On February 8, 2008, the European University in Saint Petersburg (a graduate school) was closed for alleged violations of fire safety rules. Many university insiders and other observers, however, believed that more powerful political figures were behind this strange move. Aside from seeing the closure as part of a more general attack on “agents of western influence,” they pointed to fact that the university had come under pressure for a European Union-funded elections monitoring research program that was based at the university (whose leadership had earlier decided to shut it down). Whatever the case, the university’s professors, students, alumni, friends, and allies mounted a multi-pronged campaign to reopen the university. For their part, EU students organized a series of theatricalized public actions, including the laying of a memorial firehose at a monument to Mikhail Lomonosov, father of modern Russian scholarship, and a folk burlesque play. With their university still closed, their activism then took a natural turn: they decided to hold classes in the street.

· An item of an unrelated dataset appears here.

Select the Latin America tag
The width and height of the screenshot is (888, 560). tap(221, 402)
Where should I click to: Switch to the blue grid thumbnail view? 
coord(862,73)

The first Street University took place on Sunday, March 9, 2008, on Solyanoi Pereulok, a pedestrian street in central Petersburg. A crowd of nearly seventy listened to talks on student self-consciousness, student unions in the US, pre-Revolutionary student solidarity, Situationism and 1968, and how to dress when your university is closed and you find yourself out on the cold streets. The event brought together students, grad students and teachers from various Petersburg universities, community activists, artists, journalists, and just plain concerned citizens.

The second Street University took place on March 16. The SU’s newly minted auditors listened to talks on the perception of students in Russian society, activism as amoralism, and Badiou’s concept of the event.

On March 21, the European University was suddenly reopened. This happy ending to the conflict didm’t signal the end of the SU, however. Its organizers, lecturers, and auditors—a group that from the beginning included students, researchers, and activist not formally connected to the EU—decided that it should continue as an autonomous initiative. Reorganization in “peacetime” proved difficult. The SU’s various factions drafted proposals for a declaration (including the one printed in this newspaper) and negotiated in person and via e-mail. This process ended with an enervating but revealing “constituent assembly,” at the Petersburg offices of the Memorial Society, in early April.

The SU reopened its non-existent doors on April 13. Since then, it has held ten sessions, which have dealt with such issues as runaway urban development, activist interaction with the police, art and democracy, and censorship. On May 11, the SU carried out its first street action, “Religion Is Stomatology,” in support of the Russian State University for the Humanities. On June 1, the SU held its first evening session.

The SU continues its journey. The tuition is free. The term of study is unlimited.